The caption, bleeding into the red background, reads: "MEEK. MILD. AS IF. Discover the real Jesus. Church. April 4"
The poster is not my idea. It was conceived in England, where it created quite a fuss, and parishes throughout the diocese of
Christchurch are now displaying it in the build-up to Easter.
As for the caption, it too has been cribbed from an old children's hymn by Charles Wesley: "Gentle Jesus, meek and mild, look upon a little child."
What's worrying me is that the poster promises more than the
church usually is prepared to deliver.
"Discover the real Jesus," it says. But who exactly is the that? The popular conception of Jesus probably is much closer to the wording of the poster than to the revolutionary portrait.

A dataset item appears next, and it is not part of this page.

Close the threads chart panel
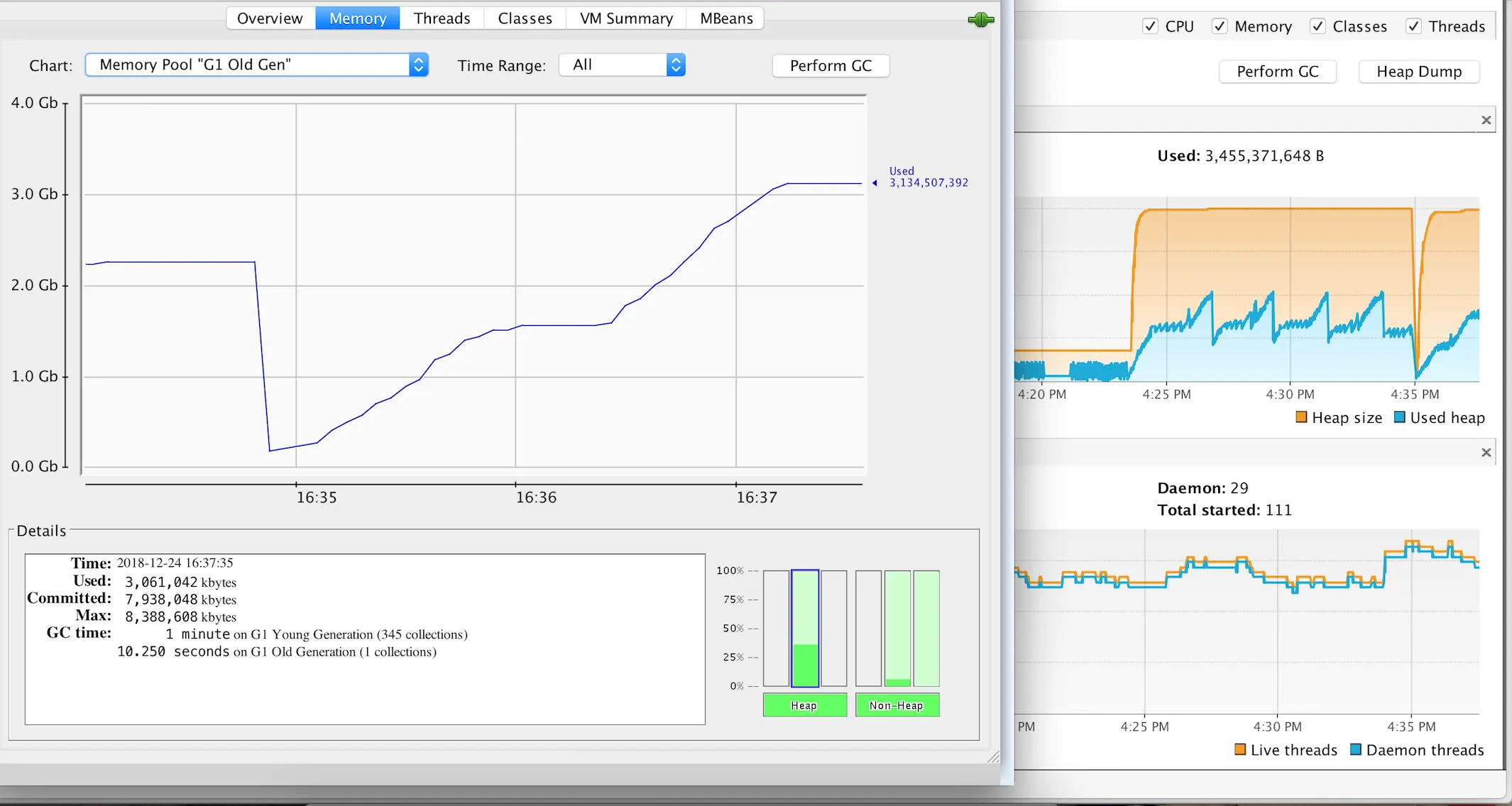Image resolution: width=1512 pixels, height=806 pixels. point(1486,452)
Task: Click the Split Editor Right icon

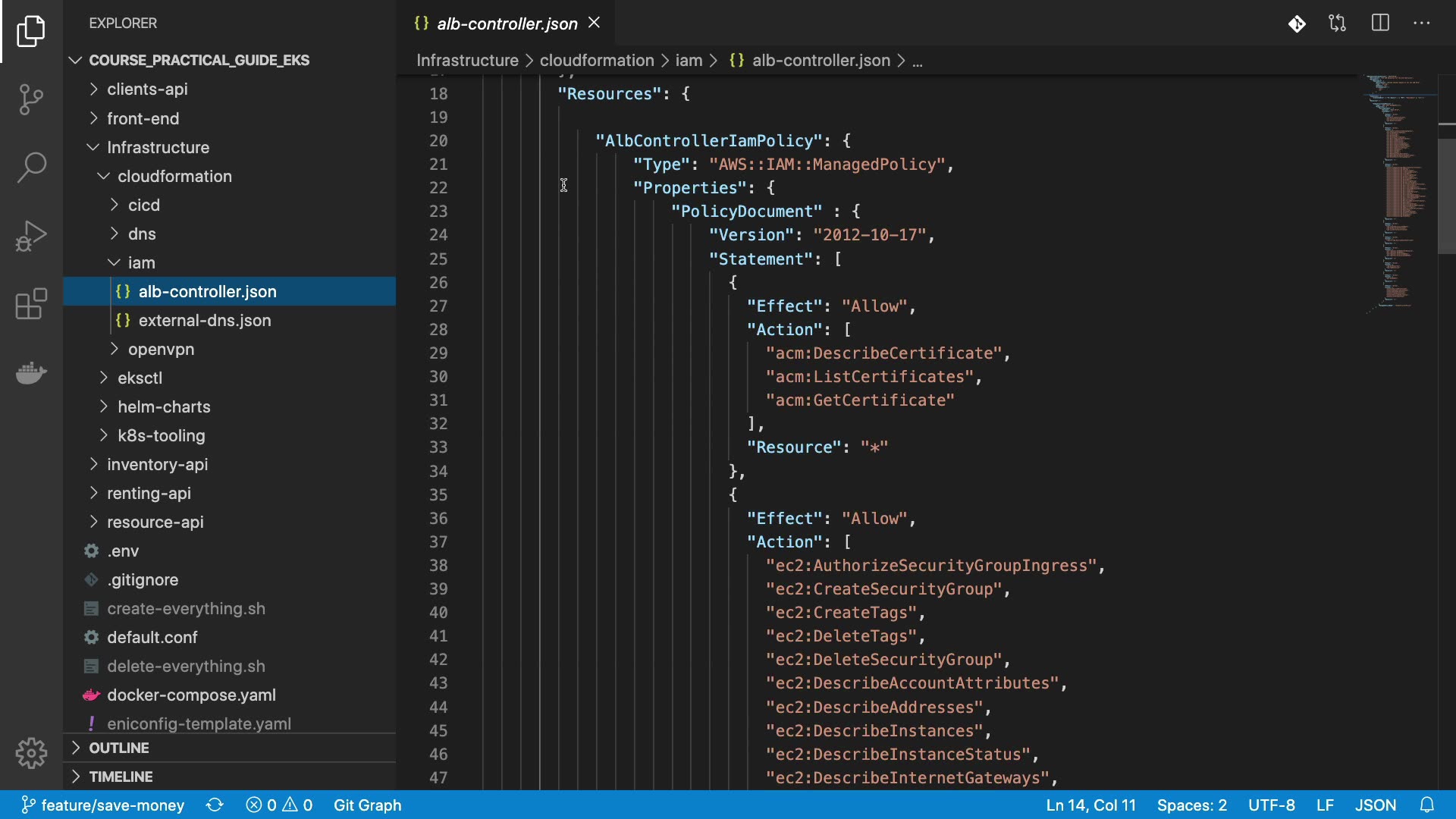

The blandness of so much of our modern preaching - along with
some wet movie portrayals - has fostered the image of a shaggy, blue-eyed hippie more at home among the flower beds of San Francisco than in the killing fields of first century Palestine.
A friend of mine who is not a believer speaks for man, I suspect, when he asserts that Christianity is just a crutch for the old and the inadequate.
:Look at the advanced age of your churchgoers," he says, going for the jugular. "Meek and mild social worker is about all they could stand."
Now it's my turn to go on the offensive. "Forget about the Sunday school flannel graph," I tell him. "Look at the facts of Jesus' life. See how he died - if you have the stomach for it - and ask yourself why?"
The fact is that no one in Palestine was ever crucified for walking on the mild side. Jesus was murdered because he threatened the civil and religious order.
He shirked religious taboos whenever they blocked his way; he gave misfits and out casts ideas above their station; he backed known villains by telling them that they still stood a chance with God; he virtually told the temple hierarchy to take a running jump; and he spoke with almighty God as though they were on first name terms.
For that - and various other radical activities - Jesus got shafted by his own religious leaders.
A Roman garrison did string him up, certainly, but it was the ruling elite among his own people who engineered it.
Now do you see why I'm so nervous about that poster? If people come to church on Sunday and I tell them even half of what the real Jesus got up to, they'll think we ministers are soft on law and order - that we have no respect for authority.
God forbid, they may even begin to challenge some of the things our bishops say and do, and I wouldn't want to embarrass them. The church has enough of a struggle at the moment, without stroppy backbenchers.
No, that poster needs to come down before it stirs up unnecessary trouble. I promise not to lose it. I'll just bury it until Easter is over.